Rikky and Pete is a 1988 Australian film directed by Nadia Tass, written by David Parker, and starring Stephen Kearney and Nina Landis.

==Plot==
Rikky Menzies is an out-of-work geologist and aspiring singer. Her brother Pete Menzies is a misfit inventor. To find peace of mind and escape the ire of Police Sergeant Whitstead, they travel the outback of Australia until they reach the desert mining town of Mount Isa and its own zany individualists.

==Cast==
- Stephen Kearney as Pete Menzies
- Nina Landis as Rikky Menzies
- Tetchie Agbayani as Flossie
- Bill Hunter as Whitstead
- Bruno Lawrence as Sonny
- Bruce Spence as Ben
- Lewis Fitz-Gerald as Adam
- Dorothy Alison as Mrs.
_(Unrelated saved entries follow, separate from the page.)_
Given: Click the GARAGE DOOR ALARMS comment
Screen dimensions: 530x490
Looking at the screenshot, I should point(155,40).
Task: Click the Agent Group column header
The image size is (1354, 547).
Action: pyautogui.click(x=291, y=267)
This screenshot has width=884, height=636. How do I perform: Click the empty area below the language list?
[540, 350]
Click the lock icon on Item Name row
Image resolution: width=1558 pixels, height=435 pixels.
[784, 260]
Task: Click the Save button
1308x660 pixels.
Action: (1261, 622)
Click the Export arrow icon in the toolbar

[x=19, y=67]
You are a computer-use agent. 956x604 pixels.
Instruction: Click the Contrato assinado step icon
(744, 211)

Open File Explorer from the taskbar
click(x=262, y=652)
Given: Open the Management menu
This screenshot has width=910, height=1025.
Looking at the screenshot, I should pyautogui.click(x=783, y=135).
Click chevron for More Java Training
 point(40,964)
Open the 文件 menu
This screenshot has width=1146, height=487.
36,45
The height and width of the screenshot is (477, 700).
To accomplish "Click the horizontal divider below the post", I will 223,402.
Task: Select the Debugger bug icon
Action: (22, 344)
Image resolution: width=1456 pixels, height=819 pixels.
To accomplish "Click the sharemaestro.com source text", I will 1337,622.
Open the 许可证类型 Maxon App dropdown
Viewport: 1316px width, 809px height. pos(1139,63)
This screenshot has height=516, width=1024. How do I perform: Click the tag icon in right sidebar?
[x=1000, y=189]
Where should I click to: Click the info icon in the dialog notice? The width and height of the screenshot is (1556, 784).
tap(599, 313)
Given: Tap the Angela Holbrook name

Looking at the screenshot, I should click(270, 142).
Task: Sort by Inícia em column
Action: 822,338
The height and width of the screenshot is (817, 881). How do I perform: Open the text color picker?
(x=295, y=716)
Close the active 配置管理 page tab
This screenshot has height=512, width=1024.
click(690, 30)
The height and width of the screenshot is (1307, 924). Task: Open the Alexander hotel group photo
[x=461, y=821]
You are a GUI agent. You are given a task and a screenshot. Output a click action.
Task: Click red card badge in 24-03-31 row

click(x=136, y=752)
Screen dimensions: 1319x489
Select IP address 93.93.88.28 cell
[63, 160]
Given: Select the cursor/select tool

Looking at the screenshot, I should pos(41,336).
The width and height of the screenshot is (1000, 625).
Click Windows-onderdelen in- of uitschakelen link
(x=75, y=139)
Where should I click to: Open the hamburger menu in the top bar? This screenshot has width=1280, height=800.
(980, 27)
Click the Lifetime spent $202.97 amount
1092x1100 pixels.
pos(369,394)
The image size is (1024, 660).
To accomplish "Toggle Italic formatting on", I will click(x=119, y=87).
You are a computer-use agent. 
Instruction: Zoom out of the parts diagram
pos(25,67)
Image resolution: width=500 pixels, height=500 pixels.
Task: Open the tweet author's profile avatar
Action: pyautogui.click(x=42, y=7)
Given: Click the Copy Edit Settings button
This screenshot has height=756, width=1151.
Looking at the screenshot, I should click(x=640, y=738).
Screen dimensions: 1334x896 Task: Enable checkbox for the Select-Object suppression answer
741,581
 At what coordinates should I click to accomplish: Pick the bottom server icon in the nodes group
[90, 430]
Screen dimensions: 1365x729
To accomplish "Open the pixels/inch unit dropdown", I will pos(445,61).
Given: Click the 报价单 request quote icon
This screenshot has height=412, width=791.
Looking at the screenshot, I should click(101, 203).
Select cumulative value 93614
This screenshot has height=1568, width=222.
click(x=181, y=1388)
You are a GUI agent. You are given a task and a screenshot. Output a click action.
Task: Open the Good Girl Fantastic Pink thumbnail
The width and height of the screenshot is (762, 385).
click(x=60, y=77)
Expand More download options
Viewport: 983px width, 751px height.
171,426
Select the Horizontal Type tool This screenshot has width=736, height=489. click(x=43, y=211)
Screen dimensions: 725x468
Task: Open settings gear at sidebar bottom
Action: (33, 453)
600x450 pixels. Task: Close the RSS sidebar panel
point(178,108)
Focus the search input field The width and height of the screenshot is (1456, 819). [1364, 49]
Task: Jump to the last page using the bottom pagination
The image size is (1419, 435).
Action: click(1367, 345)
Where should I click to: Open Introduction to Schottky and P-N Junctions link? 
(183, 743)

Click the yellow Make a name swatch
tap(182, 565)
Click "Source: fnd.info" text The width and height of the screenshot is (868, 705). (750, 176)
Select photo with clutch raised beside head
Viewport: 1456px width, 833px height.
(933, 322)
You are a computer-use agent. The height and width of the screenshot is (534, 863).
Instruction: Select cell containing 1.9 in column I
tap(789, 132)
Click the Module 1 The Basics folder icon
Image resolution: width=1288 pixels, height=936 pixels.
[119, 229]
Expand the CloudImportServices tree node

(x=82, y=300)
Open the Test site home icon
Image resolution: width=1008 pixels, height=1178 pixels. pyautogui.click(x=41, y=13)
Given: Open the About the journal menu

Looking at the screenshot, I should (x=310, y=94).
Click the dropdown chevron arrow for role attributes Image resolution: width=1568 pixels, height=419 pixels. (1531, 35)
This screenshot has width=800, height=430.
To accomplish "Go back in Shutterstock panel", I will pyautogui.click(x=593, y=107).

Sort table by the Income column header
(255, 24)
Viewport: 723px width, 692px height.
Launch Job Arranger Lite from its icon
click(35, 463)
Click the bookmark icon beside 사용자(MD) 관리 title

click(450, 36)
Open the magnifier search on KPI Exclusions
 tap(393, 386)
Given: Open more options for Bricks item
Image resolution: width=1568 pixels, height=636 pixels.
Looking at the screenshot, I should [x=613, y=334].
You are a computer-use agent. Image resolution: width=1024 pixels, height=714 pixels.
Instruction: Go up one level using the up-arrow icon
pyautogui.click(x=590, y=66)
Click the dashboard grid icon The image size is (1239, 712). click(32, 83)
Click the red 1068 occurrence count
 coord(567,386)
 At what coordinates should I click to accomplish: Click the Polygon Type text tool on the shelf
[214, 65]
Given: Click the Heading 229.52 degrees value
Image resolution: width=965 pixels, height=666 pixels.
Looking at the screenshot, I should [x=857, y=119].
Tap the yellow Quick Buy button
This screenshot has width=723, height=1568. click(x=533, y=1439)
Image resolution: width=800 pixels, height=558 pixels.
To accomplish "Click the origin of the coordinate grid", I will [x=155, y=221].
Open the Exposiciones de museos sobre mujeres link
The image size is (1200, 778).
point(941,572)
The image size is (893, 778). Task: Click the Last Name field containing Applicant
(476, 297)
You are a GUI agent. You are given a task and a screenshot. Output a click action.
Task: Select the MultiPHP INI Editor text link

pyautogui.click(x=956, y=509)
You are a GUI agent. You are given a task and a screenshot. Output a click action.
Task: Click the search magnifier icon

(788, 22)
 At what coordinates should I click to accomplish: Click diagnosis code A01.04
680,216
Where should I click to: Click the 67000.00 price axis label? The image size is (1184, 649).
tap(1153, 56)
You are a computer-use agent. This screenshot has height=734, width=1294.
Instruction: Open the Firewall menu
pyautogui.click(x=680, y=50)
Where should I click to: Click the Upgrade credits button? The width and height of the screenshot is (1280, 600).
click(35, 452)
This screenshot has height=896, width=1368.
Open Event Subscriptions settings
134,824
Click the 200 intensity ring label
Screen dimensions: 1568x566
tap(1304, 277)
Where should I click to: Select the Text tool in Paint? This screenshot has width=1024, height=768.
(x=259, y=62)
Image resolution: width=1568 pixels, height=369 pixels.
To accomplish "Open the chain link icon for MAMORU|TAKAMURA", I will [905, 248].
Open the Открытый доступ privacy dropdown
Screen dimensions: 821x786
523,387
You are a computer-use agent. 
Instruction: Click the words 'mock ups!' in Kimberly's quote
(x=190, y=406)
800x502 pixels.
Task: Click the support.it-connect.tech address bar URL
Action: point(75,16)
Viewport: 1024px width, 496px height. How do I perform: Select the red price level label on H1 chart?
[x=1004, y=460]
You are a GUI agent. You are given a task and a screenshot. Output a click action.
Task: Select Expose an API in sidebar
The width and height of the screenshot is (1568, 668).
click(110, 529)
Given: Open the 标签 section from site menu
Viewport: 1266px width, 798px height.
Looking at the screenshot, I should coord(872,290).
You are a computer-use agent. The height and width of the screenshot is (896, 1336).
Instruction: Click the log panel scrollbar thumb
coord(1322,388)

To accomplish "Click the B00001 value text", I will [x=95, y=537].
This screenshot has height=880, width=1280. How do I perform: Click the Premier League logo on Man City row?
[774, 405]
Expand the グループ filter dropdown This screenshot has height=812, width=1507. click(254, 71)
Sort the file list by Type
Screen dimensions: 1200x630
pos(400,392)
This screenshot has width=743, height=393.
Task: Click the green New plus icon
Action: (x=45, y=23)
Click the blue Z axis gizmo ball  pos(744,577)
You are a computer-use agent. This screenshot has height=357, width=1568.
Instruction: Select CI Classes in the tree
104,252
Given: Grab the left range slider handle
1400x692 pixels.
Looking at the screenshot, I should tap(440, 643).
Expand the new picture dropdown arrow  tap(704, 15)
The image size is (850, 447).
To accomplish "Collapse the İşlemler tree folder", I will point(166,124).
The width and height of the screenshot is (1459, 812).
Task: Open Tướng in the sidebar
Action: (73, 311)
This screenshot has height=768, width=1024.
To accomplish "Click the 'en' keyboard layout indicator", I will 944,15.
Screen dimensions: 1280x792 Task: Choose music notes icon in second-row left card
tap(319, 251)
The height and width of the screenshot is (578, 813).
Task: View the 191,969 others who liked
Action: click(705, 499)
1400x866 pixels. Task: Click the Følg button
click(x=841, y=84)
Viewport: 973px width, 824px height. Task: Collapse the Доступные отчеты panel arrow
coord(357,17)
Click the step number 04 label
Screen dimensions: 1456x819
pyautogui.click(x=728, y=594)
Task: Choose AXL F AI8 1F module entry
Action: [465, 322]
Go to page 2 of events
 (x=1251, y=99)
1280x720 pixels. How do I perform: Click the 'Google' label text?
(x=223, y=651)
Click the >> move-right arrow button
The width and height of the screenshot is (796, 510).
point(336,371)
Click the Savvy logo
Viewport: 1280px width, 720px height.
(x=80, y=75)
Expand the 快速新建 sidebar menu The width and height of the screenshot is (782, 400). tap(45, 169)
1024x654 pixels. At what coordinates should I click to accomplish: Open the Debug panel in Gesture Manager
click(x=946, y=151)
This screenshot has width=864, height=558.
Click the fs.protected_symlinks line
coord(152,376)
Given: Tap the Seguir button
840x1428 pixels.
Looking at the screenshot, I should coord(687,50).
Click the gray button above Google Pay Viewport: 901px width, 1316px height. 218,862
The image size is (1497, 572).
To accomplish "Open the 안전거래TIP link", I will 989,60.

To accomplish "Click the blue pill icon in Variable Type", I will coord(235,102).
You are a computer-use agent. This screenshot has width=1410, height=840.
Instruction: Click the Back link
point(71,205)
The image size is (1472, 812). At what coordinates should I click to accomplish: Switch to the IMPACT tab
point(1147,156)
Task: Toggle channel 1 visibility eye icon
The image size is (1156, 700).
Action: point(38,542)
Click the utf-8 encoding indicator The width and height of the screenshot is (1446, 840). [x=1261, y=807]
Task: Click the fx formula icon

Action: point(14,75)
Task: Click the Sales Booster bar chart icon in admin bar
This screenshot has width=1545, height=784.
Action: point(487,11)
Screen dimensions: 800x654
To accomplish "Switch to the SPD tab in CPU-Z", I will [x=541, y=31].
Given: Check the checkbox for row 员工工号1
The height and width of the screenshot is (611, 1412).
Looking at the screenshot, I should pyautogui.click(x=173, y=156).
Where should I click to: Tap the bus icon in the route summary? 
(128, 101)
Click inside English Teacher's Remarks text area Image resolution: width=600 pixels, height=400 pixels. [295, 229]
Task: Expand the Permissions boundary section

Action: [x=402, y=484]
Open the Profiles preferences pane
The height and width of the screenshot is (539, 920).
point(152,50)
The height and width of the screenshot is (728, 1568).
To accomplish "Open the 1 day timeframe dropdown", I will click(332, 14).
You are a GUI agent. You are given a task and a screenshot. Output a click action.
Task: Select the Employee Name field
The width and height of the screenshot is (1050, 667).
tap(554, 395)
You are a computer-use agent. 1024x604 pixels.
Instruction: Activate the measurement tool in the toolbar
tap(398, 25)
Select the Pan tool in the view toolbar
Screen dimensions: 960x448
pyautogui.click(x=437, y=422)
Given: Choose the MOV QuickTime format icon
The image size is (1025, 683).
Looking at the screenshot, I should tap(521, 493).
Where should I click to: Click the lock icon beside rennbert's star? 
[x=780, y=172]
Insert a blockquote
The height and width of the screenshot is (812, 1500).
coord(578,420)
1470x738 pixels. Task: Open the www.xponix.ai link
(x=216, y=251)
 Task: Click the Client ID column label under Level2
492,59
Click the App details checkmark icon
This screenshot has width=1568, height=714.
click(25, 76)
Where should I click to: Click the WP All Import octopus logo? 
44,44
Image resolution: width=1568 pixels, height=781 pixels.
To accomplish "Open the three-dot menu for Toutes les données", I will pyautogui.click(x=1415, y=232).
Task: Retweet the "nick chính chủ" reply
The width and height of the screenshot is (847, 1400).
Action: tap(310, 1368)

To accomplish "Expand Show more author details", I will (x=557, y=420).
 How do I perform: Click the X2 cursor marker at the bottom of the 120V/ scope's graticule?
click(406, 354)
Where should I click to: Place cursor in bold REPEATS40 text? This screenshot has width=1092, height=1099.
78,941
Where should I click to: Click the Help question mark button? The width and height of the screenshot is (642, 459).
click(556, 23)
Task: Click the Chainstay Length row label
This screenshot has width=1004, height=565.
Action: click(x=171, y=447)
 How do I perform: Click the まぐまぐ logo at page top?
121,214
Menzies
- Don Reid as Mr. Menzies
- Peter Cummins as Delahunty
- Peter Hehir as Desk Sergeant
- Ralph Cotterill as George Pottinger
- Roderick Williams as Holy Joe
- Denis Lees as Fingers
- Robert Baxter as Truckyard Man
- Alan Hopgood as Laughing uncle
- Christopher Mayer as Eureka Tavern drinker

==Production==
Rikky and Pete was directed by Nadia Tass, written by David Parker, and produced jointly by both, co-produced by New Zealand producer Tim White.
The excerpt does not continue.